The only shitty thing is that we kind of have the same group of friends at school. She's going to tell them her version of it and probably make it sound like she was just having a good time and everyone else made a big deal about it because we are all goodies or something, because she was too out of it to know what really happened and she's in denial anyway. I am naturally going to want to tell everyone what REALLY happened, but I don't want to be that guy! I want to stay out of it truly and completely, or else it'll be like asking our friends to take sides on the issue. It's going to be all around school in one second anyway, and it'll probably be some skewed version--ulgh, I don't want to even think about it. I hate the drama of it and people are going to feed on it like fish. People are going to ask me directly what happened. I guess maybe it wouldn't hurt to tell it straight, but I'll have to be really careful not to try to be "right" about the situation or judgy or dramatic, and I know that Blondie doesn't want me going around and telling everyone about this humiliating story about her. The principal knows about it already, because it had to be reported since it happened on school time and school money, so I don't know what's going to happen with that.

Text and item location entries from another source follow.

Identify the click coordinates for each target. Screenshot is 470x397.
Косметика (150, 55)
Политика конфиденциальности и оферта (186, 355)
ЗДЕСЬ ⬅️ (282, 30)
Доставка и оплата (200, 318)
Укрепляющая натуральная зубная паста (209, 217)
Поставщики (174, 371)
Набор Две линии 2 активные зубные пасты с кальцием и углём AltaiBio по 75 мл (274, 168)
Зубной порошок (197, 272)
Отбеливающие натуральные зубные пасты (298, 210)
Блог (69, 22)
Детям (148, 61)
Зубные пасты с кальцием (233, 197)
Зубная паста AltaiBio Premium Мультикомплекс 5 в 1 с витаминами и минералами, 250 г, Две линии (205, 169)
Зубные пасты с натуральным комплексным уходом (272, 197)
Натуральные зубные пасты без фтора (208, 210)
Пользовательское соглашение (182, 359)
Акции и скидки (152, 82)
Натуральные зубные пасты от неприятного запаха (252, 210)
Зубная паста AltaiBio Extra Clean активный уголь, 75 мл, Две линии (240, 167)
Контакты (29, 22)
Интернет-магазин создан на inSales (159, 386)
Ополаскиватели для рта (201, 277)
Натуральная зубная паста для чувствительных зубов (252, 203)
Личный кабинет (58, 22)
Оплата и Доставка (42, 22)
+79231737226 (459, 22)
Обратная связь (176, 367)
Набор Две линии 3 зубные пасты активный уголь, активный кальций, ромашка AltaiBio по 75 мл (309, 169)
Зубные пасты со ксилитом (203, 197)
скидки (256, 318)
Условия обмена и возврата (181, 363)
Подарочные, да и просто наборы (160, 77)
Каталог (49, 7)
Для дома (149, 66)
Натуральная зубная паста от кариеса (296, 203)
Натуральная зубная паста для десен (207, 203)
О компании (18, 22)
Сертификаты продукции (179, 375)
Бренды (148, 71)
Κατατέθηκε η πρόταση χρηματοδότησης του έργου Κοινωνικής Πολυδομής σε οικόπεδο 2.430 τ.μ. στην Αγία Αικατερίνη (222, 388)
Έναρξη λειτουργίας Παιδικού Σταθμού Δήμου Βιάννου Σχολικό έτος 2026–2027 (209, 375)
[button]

I don't know guys...what is the appropriate thing for me to do on Monday when people ask me about it?

4 comments:

Maru said...

i would not tell any story- try your best to be like its not my story or my business.

Giving in to the gossip group will just bring you down to the drunk's level.

Therapeutic Ramblings said...

I wouldn't talk about it, but if questioned by the powers that be, I'd be honest and stick with the facts.

btw..."I'm trying to be a guy about this--a guy would not try to be friends with someone who was a burden. They'd keep it light."...made me laugh. Often us "guys" befriend train wrecks for the entertainment factor....though it can quickly change to "sad", particularly with people who have legit problems.

Skuh said...

Don't worry about it, guh. Focus on your task at hand -- enlightening young minds -- and if someone happens to ask you about, you can answer honestly, "I'm not totally sure WHAT happened."
The truth often times will surface on its own.

Rikki said...

Thanks, Skuh. SOLID advice.

I did talk to one other English teacher about it, but she had already heard about it. No one else has asked me, thank god.